▶ **Provided data**:
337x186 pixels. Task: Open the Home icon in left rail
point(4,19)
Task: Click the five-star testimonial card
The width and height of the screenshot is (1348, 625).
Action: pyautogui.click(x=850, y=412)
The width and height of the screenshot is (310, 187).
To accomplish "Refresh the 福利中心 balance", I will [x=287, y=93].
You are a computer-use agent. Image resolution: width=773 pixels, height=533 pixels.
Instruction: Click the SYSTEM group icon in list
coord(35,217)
--
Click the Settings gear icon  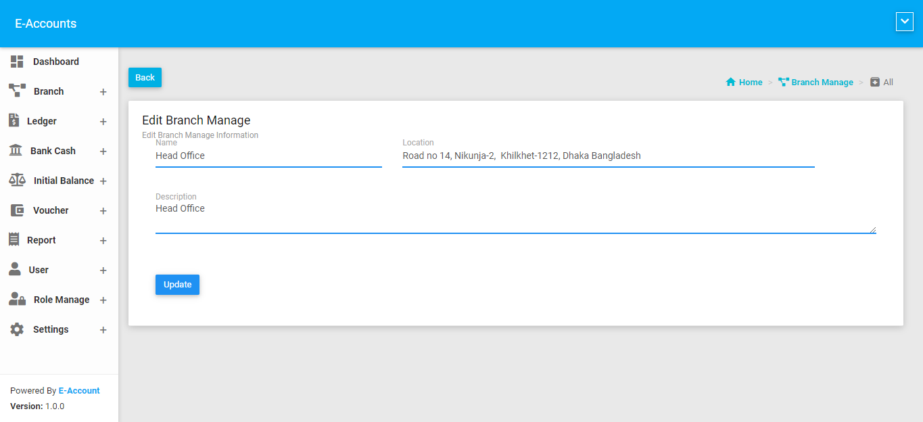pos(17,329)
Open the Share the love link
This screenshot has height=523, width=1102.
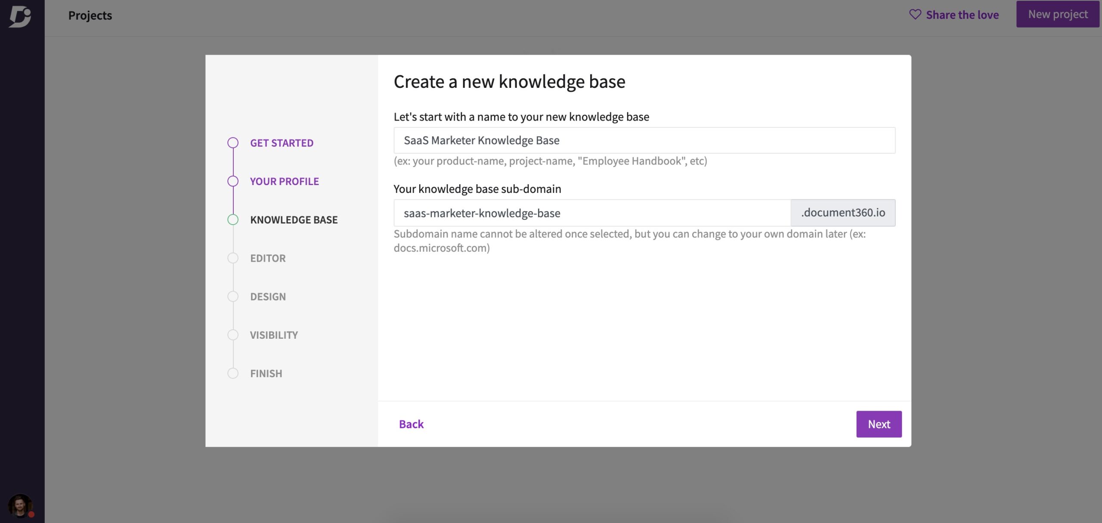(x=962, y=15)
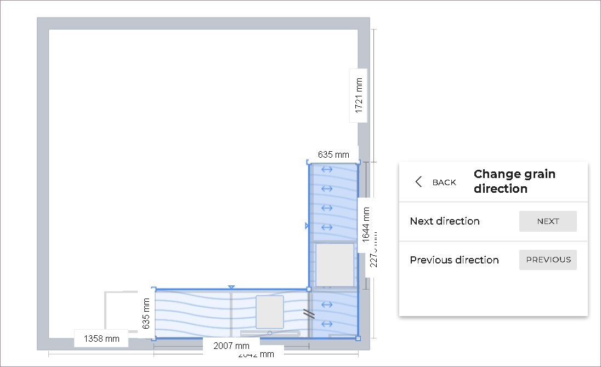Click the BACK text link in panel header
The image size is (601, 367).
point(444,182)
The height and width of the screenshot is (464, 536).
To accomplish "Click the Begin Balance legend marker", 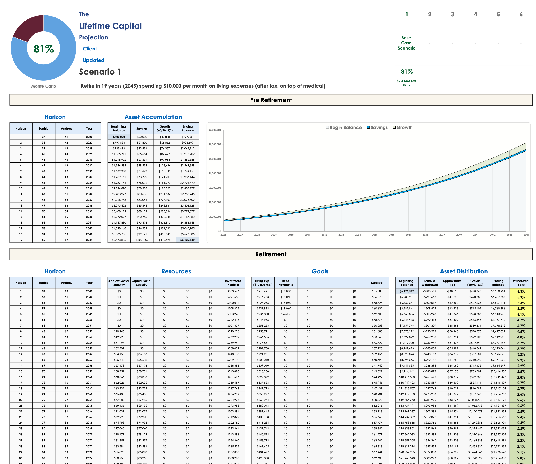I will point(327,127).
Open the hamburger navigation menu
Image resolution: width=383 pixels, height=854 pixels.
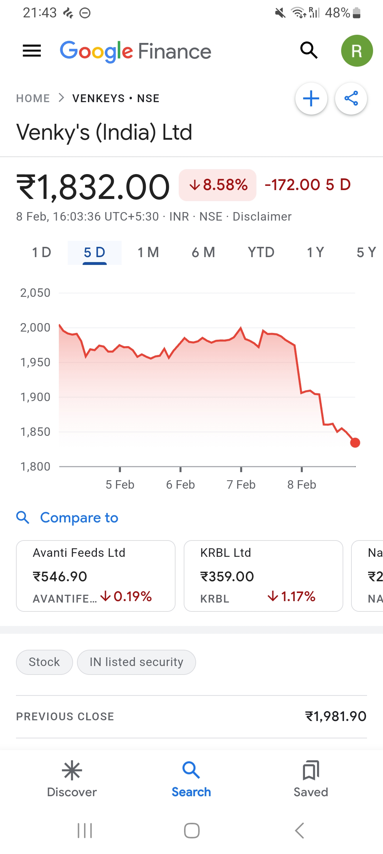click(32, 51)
...
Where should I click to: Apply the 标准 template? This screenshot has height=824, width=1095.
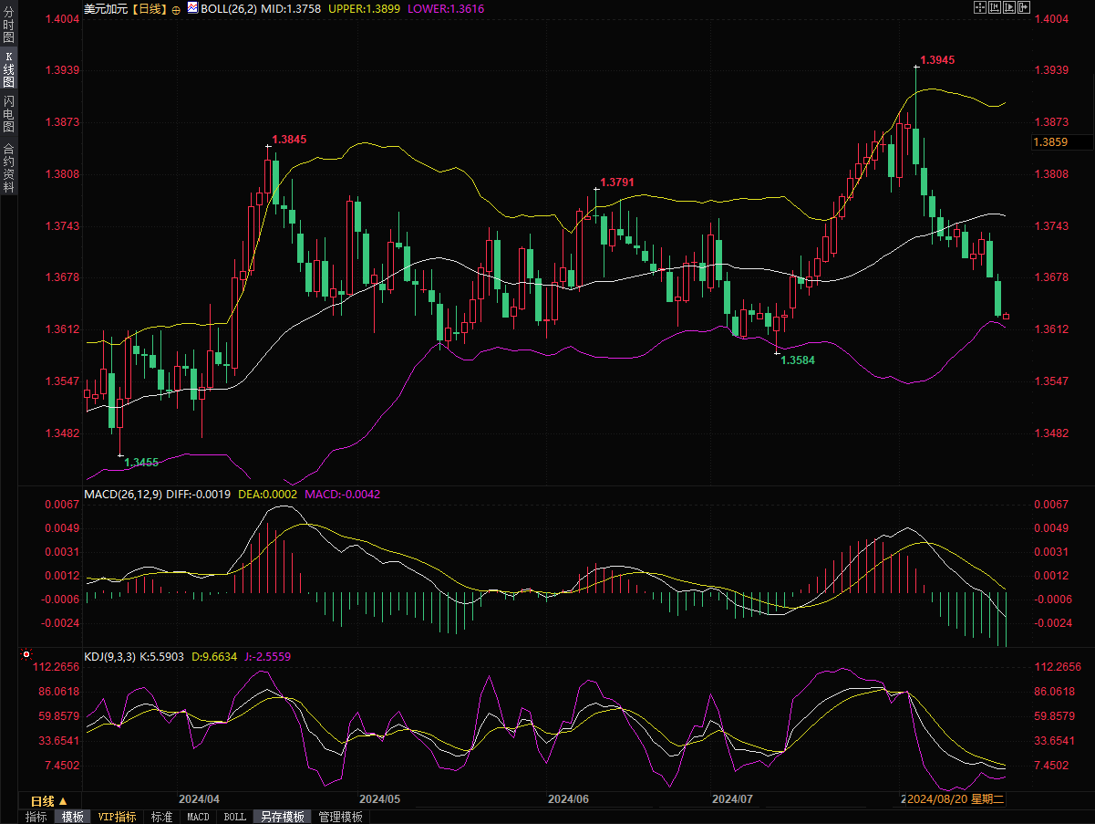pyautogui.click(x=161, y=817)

▶ **Your task**:
Collect each line of the entries that includes the word "Open".

▶ **Final result**:
337x186 pixels. Task: Open the Home icon in left rail
Open the Share the love link
Open the hamburger navigation menu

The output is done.